Vesicovaginal Fistula Treatments

A vesicovaginal fistula is an abnormal passageway between the bladder and the vagina that causes incontinence, allowing urine to drain directly into the vagina rather than through the urethra (the tube that conveys urine out of the body). The condition can be congenital or acquired through surgery or other physical trauma (e.g. childbirth). In developed countries, one of the most common causes is tissue damage from gynecological surgeries, such as a hysterectomy or urinary tract procedure. Treatment depends on fistula size and location.

Conservative Treatment for Vesicovaginal Fistula

The most common symptom of a vesicovaginal fistula is loss of bladder control or urinary incontinence. Conservative treatments of vesicovaginal fistula promote closure of the fistula and prevent urine from flowing through. These include:

  • Foley catheter: A one-to-two month catheterization of the bladder ensures that urine is drained from the bladder through the urethra and gives the fistula time to close.
  • Estrogen therapy: Estrogen therapy—via pill, patch, injection, vaginal cream, or ringmay help strengthen the vaginal wall and close the fistula.

Conservative treatment options are best for patients with a fistula smaller than 3mm in diameter. If these aren't successful, patients can move on to more invasive procedures.

Minimally Invasive Procedures for Vesicovaginal Fistula

Minimally invasive procedures for vesicovaginal fistula treatment destroy the lining of the fistula to try and block or occlude it. This can be done a number of different ways, including the use of electrocautery (burning), lasers, or occlusive agents such as fibrin glue. In these procedures, a cystoscope (thin tube with a camera) is inserted through the urethra and up to the bladder to get a visual of the fistula. Then, tools can be inserted through the tube and used to close the fistula.

Occlusion can be effective for fistulas smaller than 3mm. It is typically used when conservative treatment doesn't work. Occlusion can sometimes initially be effective but then fail later, necessitating additional procedures.

Surgical Procedures for Vesicovaginal Fistula

Surgical treatments for vesicovaginal fistula are generally not considered until three to six months after the fistula develops, as the condition can cause inflammation that must be treated before surgery can be performed. These methods are typically used when the fistula is greater than 3 mm and when other, more conservative interventions are not effective. Three surgical options exist:

  • Transvaginal surgery: When a fistula is small and easily accessibly, it can be removed with a scalpel. Transvaginal surgery requires the surgeon to open the vagina with forceps, remove the fistula, then suture shut the layers of the vagina and bladder wall. This procedure may not be feasible if the fistula is located high in the vagina, or if narrowing of the vagina prevents access to the fistula.
  • Laprascopic surgery: In this approach, a cystoscope is inserted into the vagina to visualize the fistula. A surgeon makes small incisions in the abdomen, then inserts surgical instruments and uses them to close the fistula and create a passageway that allows for appropriate urine drainage. This procedure can be used when the fistula is positioned high in the vagina, or when the fistula cannot be accessed through the vagina.
  • Transabdominal surgery: For this method, which is often used when there are multiple fistulas, a surgeon makes an incision from the belly button into the abdomen. Once inside, he will separate the bladder and vagina and suture the fistulas closed.

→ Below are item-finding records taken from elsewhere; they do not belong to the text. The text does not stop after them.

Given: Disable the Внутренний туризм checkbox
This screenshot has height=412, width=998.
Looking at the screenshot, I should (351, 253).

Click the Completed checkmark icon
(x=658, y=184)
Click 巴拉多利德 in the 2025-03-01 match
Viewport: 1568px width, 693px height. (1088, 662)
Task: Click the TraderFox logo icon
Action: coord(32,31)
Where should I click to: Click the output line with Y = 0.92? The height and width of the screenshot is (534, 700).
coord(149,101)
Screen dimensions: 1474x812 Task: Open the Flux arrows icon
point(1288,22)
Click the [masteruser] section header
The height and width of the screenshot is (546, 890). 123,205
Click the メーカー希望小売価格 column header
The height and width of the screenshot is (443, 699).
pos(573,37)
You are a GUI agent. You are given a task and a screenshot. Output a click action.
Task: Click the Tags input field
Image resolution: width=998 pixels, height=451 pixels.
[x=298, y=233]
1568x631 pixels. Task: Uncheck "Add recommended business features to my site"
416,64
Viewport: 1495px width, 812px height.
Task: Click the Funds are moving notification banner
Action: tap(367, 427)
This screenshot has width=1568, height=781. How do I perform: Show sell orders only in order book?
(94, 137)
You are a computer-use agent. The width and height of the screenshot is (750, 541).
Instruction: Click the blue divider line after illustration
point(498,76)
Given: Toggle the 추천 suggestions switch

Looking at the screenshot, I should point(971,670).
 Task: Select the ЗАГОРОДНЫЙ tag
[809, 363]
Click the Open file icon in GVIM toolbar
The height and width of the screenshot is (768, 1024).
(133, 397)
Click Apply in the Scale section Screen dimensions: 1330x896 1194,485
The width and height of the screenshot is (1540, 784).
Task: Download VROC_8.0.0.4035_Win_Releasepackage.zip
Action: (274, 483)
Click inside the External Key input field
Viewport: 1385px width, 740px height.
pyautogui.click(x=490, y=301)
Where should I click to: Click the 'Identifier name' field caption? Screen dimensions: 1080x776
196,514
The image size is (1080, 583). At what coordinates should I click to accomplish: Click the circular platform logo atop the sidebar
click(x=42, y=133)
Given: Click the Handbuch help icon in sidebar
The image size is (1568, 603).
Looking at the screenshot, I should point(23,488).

Conservative approaches work best when the fistula is diagnosed quickly (within seven days of its formation), less than 1 cm in diameter, not complicated by cancer or radiation, and responds well to bladder drainage within the first four weeks.

In cases where prolonged bladder drainage fails to result in improvement, or when the abnormal passageway is large, complex, and stubborn, the fistula is not likely to resolve on its own and will require more invasive treatments. Even after surgical or minimally invasive measures have been taken, constant bladder drainage through a catheter is necessary for seven to 60 days to guarantee that the treated area is not stressed by the weight of urine. Taking pressure off of the repaired segment allows for proper healing.

When treating the fistula, success rates depend on the severity of the condition and how long it has been present. Those with fistulas smaller than 1 cm who undergo conservative and minimally invasive treatments have a recovery rate as high as 80 percent. With surgery, rates can be even higher: The transvaginal approach has success rates ranging from 82 to 100 percent, while abdominal approaches have success rates between 85 and 90 percent. If a fistula is large and fails to respond to initial surgery, multiple surgeries may be required for long-term success.


Garthwaite, M., & Harris, N. (2010). Vesicovaginal fistulae. Indian Journal of Urology, 26(2), 253-256.

Graham, S.D., Keane, T.E., & Glenn, J.F. (2009). Glenn’s urologic surgery (7th ed.). Philadelphia, PA: Lippincott, Williams & Wilkins.

Slack, A., Jackson, S., & Wein, A. (2008). Chapter 10: Special considerations. Fast Facts: Bladder Disorders, 94-104.

Wheeless C., & Roenneburg M. Vesicovaginal fistula repair. Atlas of Pelvic Surgery.